Diversität sorgt für Gesundheit
Die Expertin für Stoffwechseltherapie berichtet, dass die Forschung in diesem Bereich bereits Fortschritte mache und erste Veröffentlichungen erschienen seien, bei denen man sich wildlebende Przewalski-Pferde in der Mongolei angeschaut habe, von denen man eine gesunde Darmflora erwartet, da sie ansonsten nicht überleben könnten. Im Vergleich zu den wildlebenden Pferden wurde das Mikrobiom von den domestizierten Pferden in der Mongolei betrachtet, die vergleichsweise naturnah gefüttert werden, bei denen dennoch schon große Unterschiede im Mikrobiom festgestellt werden konnten, die auf den Einfluss des Menschen zurückzuführen seien. „Dennoch steckt die Forschung zur Darmflora in den Kinderschuhen und selbst beim Menschen weiß man nur, dass ein gesunder Darm zwischen 3000 und 5000 verschiedene Mikroorganismen haben soll, aber welche das genau sind, weiß man nicht.“ Beim Pferd gilt genau wie beim Menschen: Je größer die Diversität ist und je mehr unterschiedliche Mikroorganismen dort wachsen, umso gesünder und robuster ist der Organismus. Christina Fritz spricht sich aus dem Grund gegen Darmflora-Analysen im Labor aus, weil dort nur Bakterien betrachtet werden und damit nur ein Ausschnitt der Mikroorganismen, wodurch sich ein unvollständiges Bild ergibt, da neben Bakterien auch Pilze, Archaeen, Viren und Phagen im Darm leben, die wiederum Einfluss auf die Bakterien haben.
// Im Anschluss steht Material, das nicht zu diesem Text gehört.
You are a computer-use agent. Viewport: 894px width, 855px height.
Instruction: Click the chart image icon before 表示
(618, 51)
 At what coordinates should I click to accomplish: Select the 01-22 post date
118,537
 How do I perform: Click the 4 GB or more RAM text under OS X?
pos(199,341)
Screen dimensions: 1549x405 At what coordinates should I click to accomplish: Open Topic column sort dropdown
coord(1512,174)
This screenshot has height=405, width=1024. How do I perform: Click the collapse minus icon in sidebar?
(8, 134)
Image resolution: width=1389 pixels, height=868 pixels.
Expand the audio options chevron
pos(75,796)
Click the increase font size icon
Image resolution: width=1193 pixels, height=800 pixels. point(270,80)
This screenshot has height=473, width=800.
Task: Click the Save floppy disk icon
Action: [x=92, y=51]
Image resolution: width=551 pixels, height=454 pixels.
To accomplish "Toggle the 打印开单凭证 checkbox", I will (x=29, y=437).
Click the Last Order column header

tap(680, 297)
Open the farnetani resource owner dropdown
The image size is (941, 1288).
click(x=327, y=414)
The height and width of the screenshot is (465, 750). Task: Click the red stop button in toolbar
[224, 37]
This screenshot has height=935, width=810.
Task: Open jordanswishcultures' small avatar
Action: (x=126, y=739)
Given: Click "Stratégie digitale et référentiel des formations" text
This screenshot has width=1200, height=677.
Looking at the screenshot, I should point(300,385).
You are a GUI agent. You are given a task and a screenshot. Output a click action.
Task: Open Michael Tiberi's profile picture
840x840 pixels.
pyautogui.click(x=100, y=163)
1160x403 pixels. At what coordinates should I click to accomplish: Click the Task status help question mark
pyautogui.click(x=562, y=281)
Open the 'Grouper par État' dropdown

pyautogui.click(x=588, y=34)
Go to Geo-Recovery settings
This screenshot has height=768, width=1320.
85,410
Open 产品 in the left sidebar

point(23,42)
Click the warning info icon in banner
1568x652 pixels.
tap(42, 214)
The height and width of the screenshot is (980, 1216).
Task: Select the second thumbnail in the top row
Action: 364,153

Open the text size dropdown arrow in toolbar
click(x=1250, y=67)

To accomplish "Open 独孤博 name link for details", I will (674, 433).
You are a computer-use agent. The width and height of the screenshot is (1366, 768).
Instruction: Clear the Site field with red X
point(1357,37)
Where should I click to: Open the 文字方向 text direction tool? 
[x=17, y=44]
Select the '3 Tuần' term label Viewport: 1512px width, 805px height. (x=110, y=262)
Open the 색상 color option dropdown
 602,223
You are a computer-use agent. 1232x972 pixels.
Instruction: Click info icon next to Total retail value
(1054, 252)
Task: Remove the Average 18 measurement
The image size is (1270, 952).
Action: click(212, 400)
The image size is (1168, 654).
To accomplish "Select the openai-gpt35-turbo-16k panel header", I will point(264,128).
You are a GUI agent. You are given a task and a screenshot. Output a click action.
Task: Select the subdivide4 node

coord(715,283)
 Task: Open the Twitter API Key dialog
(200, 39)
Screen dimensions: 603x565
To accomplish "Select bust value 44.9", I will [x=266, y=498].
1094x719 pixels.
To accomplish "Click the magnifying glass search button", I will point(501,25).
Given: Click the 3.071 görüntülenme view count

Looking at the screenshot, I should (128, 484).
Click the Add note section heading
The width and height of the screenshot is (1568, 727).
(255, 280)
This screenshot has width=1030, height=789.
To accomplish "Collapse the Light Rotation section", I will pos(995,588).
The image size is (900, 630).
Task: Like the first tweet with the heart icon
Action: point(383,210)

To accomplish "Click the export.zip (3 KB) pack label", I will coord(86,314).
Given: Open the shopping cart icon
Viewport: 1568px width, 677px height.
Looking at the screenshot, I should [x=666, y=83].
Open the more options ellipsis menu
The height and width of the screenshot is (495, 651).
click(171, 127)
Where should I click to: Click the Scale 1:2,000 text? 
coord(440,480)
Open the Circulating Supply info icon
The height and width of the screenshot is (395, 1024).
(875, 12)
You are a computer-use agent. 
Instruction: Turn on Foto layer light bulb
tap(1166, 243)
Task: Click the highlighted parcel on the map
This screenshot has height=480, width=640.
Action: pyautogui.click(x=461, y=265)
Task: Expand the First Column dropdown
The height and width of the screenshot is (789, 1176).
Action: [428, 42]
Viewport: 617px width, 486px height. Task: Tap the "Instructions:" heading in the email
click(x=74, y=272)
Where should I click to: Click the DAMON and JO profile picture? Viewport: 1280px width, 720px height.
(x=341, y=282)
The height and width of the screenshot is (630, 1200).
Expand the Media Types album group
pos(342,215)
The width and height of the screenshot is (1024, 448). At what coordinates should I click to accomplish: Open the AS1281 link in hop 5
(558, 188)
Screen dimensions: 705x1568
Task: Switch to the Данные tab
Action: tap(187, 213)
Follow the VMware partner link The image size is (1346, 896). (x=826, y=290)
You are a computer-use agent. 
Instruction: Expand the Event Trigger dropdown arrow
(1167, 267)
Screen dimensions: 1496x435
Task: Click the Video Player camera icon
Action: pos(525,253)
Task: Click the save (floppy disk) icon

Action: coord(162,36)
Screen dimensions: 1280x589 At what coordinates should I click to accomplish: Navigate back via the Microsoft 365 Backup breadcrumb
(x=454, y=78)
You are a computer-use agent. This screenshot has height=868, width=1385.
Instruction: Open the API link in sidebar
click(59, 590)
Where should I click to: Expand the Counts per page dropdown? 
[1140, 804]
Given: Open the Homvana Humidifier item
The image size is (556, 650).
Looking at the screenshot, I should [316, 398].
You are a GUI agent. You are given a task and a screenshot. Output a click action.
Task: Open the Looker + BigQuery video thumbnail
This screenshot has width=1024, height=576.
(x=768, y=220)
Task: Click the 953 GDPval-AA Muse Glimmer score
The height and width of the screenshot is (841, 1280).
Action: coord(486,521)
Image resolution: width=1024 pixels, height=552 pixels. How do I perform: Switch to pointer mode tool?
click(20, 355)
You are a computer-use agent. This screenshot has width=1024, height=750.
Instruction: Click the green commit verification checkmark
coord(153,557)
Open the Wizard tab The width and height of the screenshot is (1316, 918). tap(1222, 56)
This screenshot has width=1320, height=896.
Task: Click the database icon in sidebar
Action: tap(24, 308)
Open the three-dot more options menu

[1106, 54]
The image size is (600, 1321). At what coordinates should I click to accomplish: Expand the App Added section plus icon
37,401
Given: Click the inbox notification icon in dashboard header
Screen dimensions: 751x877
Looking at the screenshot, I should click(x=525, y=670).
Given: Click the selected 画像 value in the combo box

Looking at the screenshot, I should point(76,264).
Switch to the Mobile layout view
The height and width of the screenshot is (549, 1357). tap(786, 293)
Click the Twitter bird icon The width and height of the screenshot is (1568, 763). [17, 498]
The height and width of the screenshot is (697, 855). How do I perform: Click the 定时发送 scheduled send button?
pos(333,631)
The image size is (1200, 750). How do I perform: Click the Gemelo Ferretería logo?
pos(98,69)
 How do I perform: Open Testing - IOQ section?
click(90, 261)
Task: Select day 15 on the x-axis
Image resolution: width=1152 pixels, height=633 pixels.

Sie rät davon ab, dem Pferd angezüchtete Bakterienpräparate zur Stärkung des Darms zu füttern, stattdessen können Pferdebesitzer die Darmflora ihres Pferdes durch natürliche pflanzliche Mittel beeinflussen. Grundsätzlich ist zu beachten, dass abrupte Änderungen in der Fütterung eine Belastung und Stress für das Mikrobiom darstellen. Das Darmsystem ist sehr sensibel, weshalb es problematisch ist, ein Futtermittel über ein paar Tage auszuprobieren und dann wieder wegzulassen. Um Stress für das Mikrobiom zu vermeiden, sollten Futtermittel langsam eingeschlichen werden, indem es ein paar Tage zu dem gewohnten Futter dazu genommen wird. Der Pferdehalter sollte es aber genauso behutsam auch wieder ausschleichen, damit kein abrupter Wechsel stattfindet. Insbesondere der Frühling und der Herbst sind durch die Anweide- und Abweidezeit stressige Jahreszeiten für den Pferdedarm, die zusätzlich noch mit dem Fellwechsel zusammenfallen, welcher sowieso sehr belastend für den Stoffwechsel ist, da die Leber und Niere doppelt arbeiten müssen. Durch den anstrengenden Fellwechsel und die Futterumstellung ist das Immunsystem geschwächt, wodurch sich die Pferde schnell einen Infekt einholen können.